We left the hospital walking on air. We stopped for lunch and called our respective moms and told them the great news. Then, back at the office, out of curiosity I Googled to find out more about the umbilical cord and the "three vessels".
That was a mistake.
In a nutshell, the umbilical cord is supposed to have three blood vessels in it: a vein which carries oxygen and nutrients to the baby, and two arteries that take waste products away from it. Sometimes, in about 1% of cases, there's only one artery. Most of the time this isn't a big deal at all, but on occasion it can be a sign of chromosomal or other defects, ranging from the minor to the fatal.
Now, let's just stop for a second and realize that my OB seemed completely unconcerned about this. At no point did she actually say that there were only two vessels, just that she couldn't see the third, which I'm sure is completely normal at this early stage. The rest of the NT scan was perfect. But what do you think I ended up obsessing over for the rest of the day?
M could immediately tell something was up, and I told him what I'd found. He told me to stop worrying, but I didn't. I kept Googling and making things worse. By that evening, all of the joy that I'd experienced that morning had been sucked away into a vortex of "what if". And the worst part? It had started to affect M as well. The happy, excited dad-to-be of that morning was gone, replaced by a husband getting increasingly pissed off that his wife just couldn't be positive for a change.
Later that night, he called me out on it. He said that it felt every time we got some much-needed good news, I found a way to undercut it. It was like I couldn't just let us be happy; I needed to find some problem to worry about or some way to bring us down a bit. And he was absolutely right. I've been doing this from the start, turning our high beta into an imaginary molar pregnancy or a day with a lack of pregnancy symptoms into an impending miscarriage. None of which has come to pass.
I'm trying really hard to figure out why I do this, and of course it all comes back to three years of infertility.
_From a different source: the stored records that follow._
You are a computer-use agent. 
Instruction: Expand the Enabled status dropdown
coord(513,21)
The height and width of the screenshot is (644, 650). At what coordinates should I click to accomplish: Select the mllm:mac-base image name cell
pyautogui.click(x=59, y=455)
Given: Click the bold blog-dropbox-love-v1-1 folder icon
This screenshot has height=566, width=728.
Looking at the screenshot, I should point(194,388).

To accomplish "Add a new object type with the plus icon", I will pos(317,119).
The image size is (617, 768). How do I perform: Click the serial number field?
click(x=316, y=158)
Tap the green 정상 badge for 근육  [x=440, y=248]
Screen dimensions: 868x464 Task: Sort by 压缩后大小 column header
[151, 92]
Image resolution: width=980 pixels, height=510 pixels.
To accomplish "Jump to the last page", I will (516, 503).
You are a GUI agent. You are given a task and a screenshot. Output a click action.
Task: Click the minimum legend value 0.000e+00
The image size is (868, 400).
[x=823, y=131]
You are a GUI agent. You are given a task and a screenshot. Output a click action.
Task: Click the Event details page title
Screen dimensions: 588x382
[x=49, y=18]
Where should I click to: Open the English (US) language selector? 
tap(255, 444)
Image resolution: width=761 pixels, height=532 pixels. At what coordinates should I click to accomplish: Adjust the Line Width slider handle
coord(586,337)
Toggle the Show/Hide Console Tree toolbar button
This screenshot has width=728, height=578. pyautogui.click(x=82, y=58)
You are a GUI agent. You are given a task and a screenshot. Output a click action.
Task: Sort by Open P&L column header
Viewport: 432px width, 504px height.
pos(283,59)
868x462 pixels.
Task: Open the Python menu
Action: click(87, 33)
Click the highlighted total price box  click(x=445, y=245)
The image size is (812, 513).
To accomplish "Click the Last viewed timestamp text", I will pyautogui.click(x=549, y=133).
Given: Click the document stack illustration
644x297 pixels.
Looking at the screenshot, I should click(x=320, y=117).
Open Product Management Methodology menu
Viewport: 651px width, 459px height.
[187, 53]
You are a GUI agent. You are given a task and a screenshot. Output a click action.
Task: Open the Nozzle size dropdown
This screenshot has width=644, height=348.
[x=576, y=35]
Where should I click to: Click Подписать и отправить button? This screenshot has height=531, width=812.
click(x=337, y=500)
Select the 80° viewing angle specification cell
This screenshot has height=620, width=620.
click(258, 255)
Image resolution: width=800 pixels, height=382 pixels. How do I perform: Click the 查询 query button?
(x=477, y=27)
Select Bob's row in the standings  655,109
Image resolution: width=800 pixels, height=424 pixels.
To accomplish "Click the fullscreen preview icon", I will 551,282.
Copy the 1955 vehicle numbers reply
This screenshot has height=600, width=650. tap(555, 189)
How many times have I read about bloggers not being able to accept that they'll have a healthy baby in their arms until so late in their pregnancies? I would always offer words of solace, and tell them that unless their doctor told them they had something to worry about then they should start trying to be happy and enjoy their pregnancies. And now here I am, needing to listen to my own advice. Not only for my own sake, but for my husband's too. He deserves to have a happy pregnancy every bit as much as I do. And I'll be damned if I let my insecurities take that away from him again.